Ecology Jason Nicholas Ecology Jason Nicholas

Democracy Inaction

I have, along with everyone else in Sydney, spent the last month and more dealing with smoke from bushfires across the state. This is however, obviously not the worst of the national disaster we are now in the midst of as there are countless families who have been burnt out or displaced in rural areas and even some suburbs of cities, millions of animals dead with some pushed to the edge of extinction from habitat loss, and over 5,900,000 hectares (15,000,000 acres) of forest and bushland up in smoke. The relentless news of this ‘new normal’ is really starting to wear on me (as is the heat; I did have plans to do some small projects and travel over the holidays but find myself just escaping in my flat under fans or A/C). Also, the places I was thinking of going are either on fire or blocked from road closure and evacuation. What are we to do other than taking short showers and having a bucket under us as we do? This afternoon I wrote my local MP, Linda Burney about my concerns. I’ve met her a couple times and know that these sentiments are already what she advocates for in Canberra; but I think it’s important as a citizen of what’s ostensibly a functioning democracy to voice them regardless:

Dear Minister,

I’m writing as I watch social media posts from one set of friends evacuating Mallacoota by navy ship and another picking up the pieces down the coast at Rosedale. For the past many weeks we have all suffered through smoke and heat here in Sydney and the months ahead look set to be much the same. What cannot remain the same are the responses and denial from Canberra as we enter a new decade. We, as citizens of a country both blessed with resources and limited by scarcity, expect leadership and coherence from our politicians; however, most of what we encounter is either nonsensical or farcical with little reference to the reality of what’s happening.

--- ACTIONS TO TAKE ---
a) Reproduce verbatim the passage of the bushfire post between "I’m writing as" and "of what’s happening.", inclusive.
b) Rewrite the records between the lines holding "Image resolution: width=1024" and "[x=462, y=326]", inclusive, keeping the requests and multiplying each coordinate in the answers by 0.45, rounded to whole numbers with halves rounded up. Give only those lines, and leave the pictures out.
The bushfire post and the records come from unrelated sources.

--- Entries for pointing to words and elements ---
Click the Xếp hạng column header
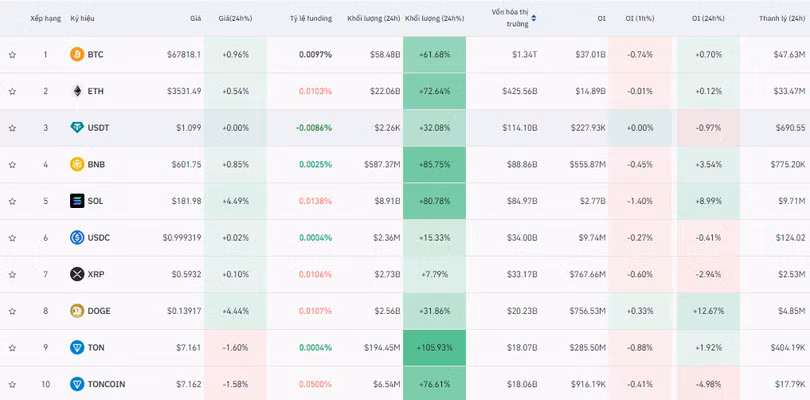This screenshot has height=400, width=810. pyautogui.click(x=45, y=18)
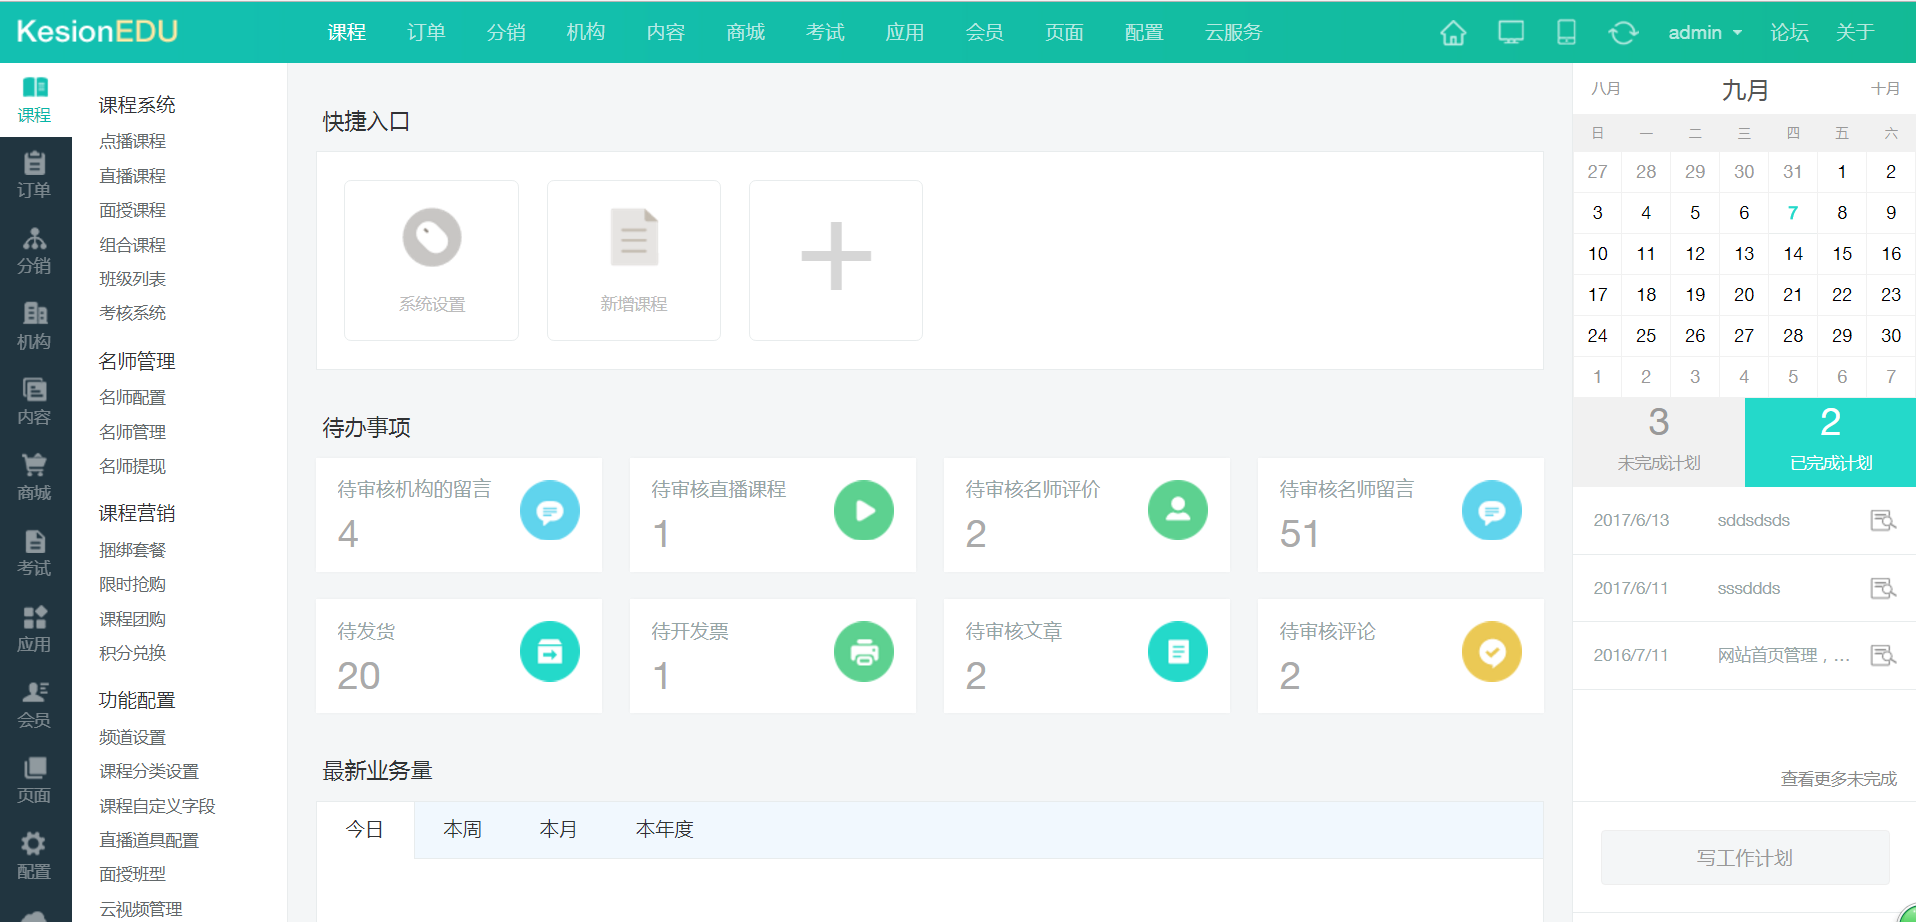This screenshot has height=922, width=1916.
Task: Click the 待审核直播课程 play icon
Action: point(863,510)
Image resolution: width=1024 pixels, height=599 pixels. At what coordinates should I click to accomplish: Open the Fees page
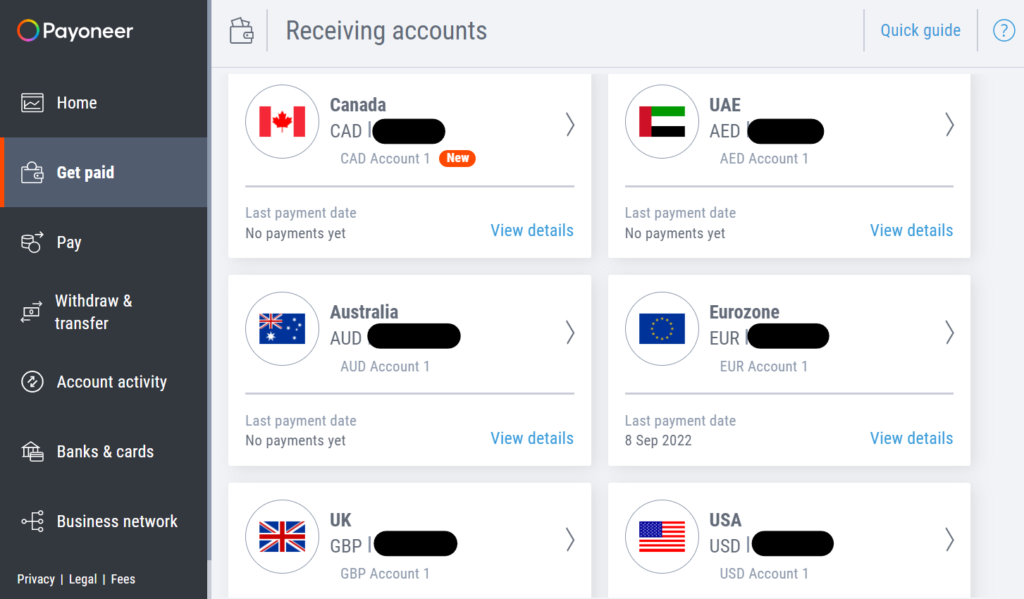coord(122,579)
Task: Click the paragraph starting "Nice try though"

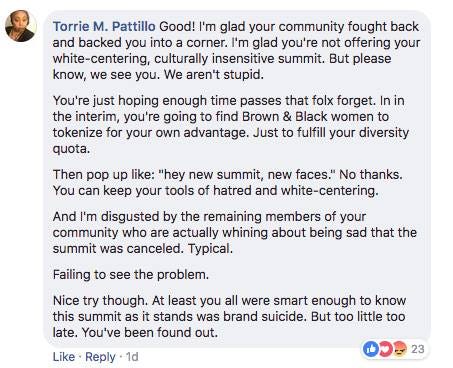Action: (x=229, y=317)
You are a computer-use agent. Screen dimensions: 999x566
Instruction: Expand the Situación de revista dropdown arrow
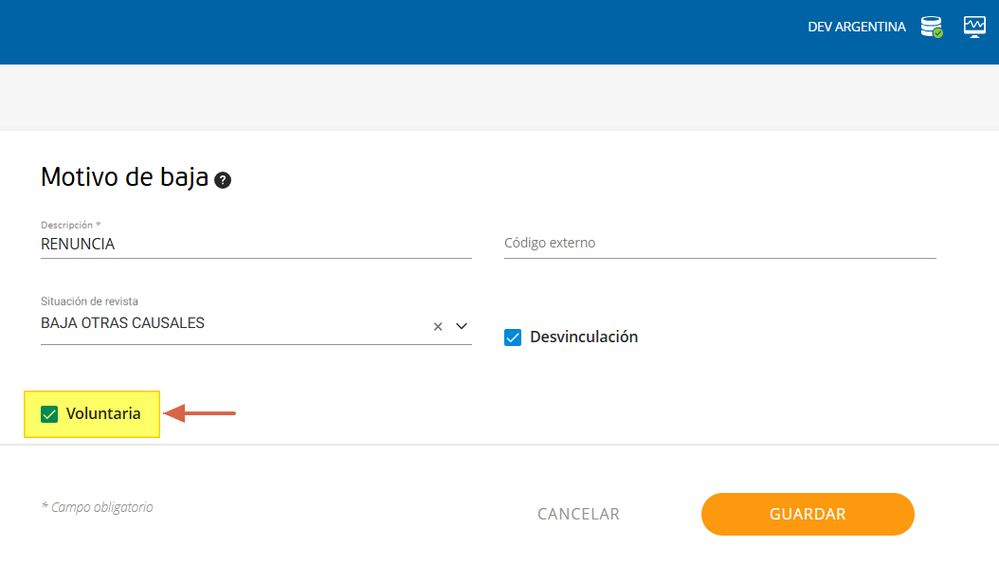[x=462, y=326]
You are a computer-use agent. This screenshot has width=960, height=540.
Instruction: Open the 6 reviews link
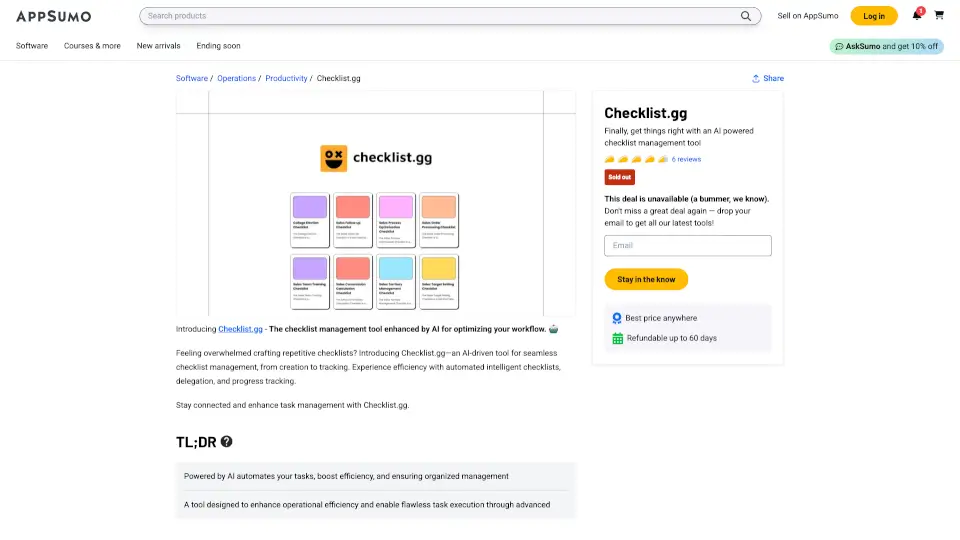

--- WORKED ANSWERS ---
a)
I’m writing as I watch social media posts from one set of friends evacuating Mallacoota by navy ship and another picking up the pieces down the coast at Rosedale. For the past many weeks we have all suffered through smoke and heat here in Sydney and the months ahead look set to be much the same. What cannot remain the same are the responses and denial from Canberra as we enter a new decade. We, as citizens of a country both blessed with resources and limited by scarcity, expect leadership and coherence from our politicians; however, most of what we encounter is either nonsensical or farcical with little reference to the reality of what’s happening.

b)
Image resolution: width=1024 pixels, height=599 pixels. At what coordinates should I click to accomplish: Open the Fees page
coord(55,261)
Task: Click the paragraph starting "Nice try though"

Action: (x=103, y=143)
You are a computer-use agent. Screen dimensions: 999x566
Instruction: Expand the Situación de revista dropdown arrow
[x=208, y=147]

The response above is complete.